What assets can be separated from bankruptcy in Mexico?
When a company you do business with is declared bankrupt, it is crucial to analyze whether there are assets that can be separated from the bankruptcy estate. This prevents certain assets from being used to pay creditors when they are not actually part of the assets of the company that is declared bankrupt.
The separation action is a legal mechanism that allows third parties and recognized creditors to recover assets that, although they are in the possession of the merchant in Commercial Bankruptcy, are not the property of the latter. This procedure is especially relevant in cases such as leases, consignments and contracts with retention of title, among others.

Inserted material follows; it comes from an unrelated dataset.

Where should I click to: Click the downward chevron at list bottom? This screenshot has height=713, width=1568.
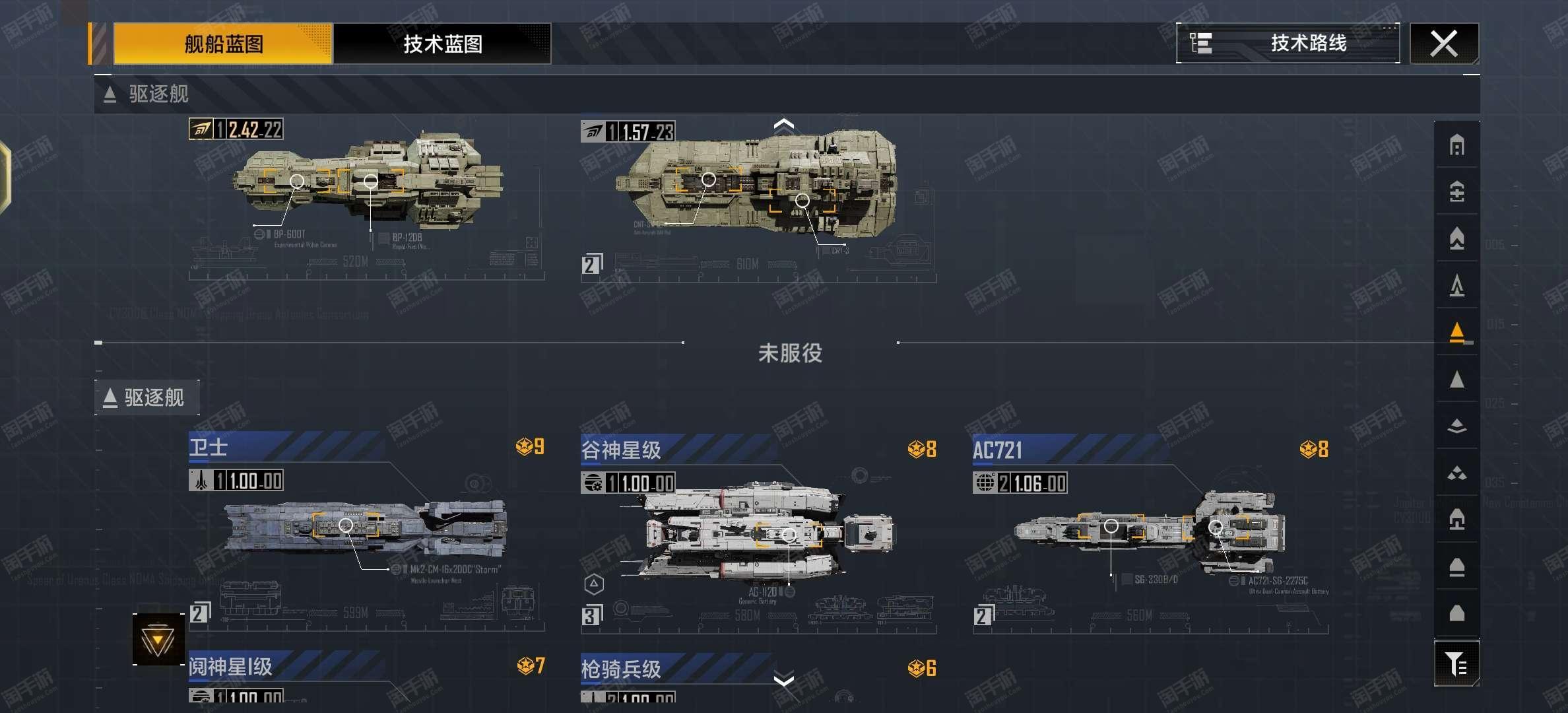(x=783, y=679)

Throughout this article, I will explain the Commercial Bankruptcy, the figure of the incidents within the procedure, the incident of separation of assets and the recent criteria that have defined with greater precision which assets can be separated.
Commercial Bankruptcy in Mexico
The Commercial Competition is a legal procedure of public interest, regulated by the Commercial Competition Law (the “Law on Commercial Competitions”).LCM”), whose purpose is to preserve the operation of companies and prevent the widespread non-compliance of their payment obligations from affecting their viability and that of those with which they maintain commercial relations[1].
To achieve this balance between business continuity and the protection of creditors' rights, bankruptcy proceedings are conducted under the principles of transcendence, procedural economy, speed, publicity and good faith. These principles seek to ensure that the procedure is efficient, transparent and allows for a fair resolution for all parties involved.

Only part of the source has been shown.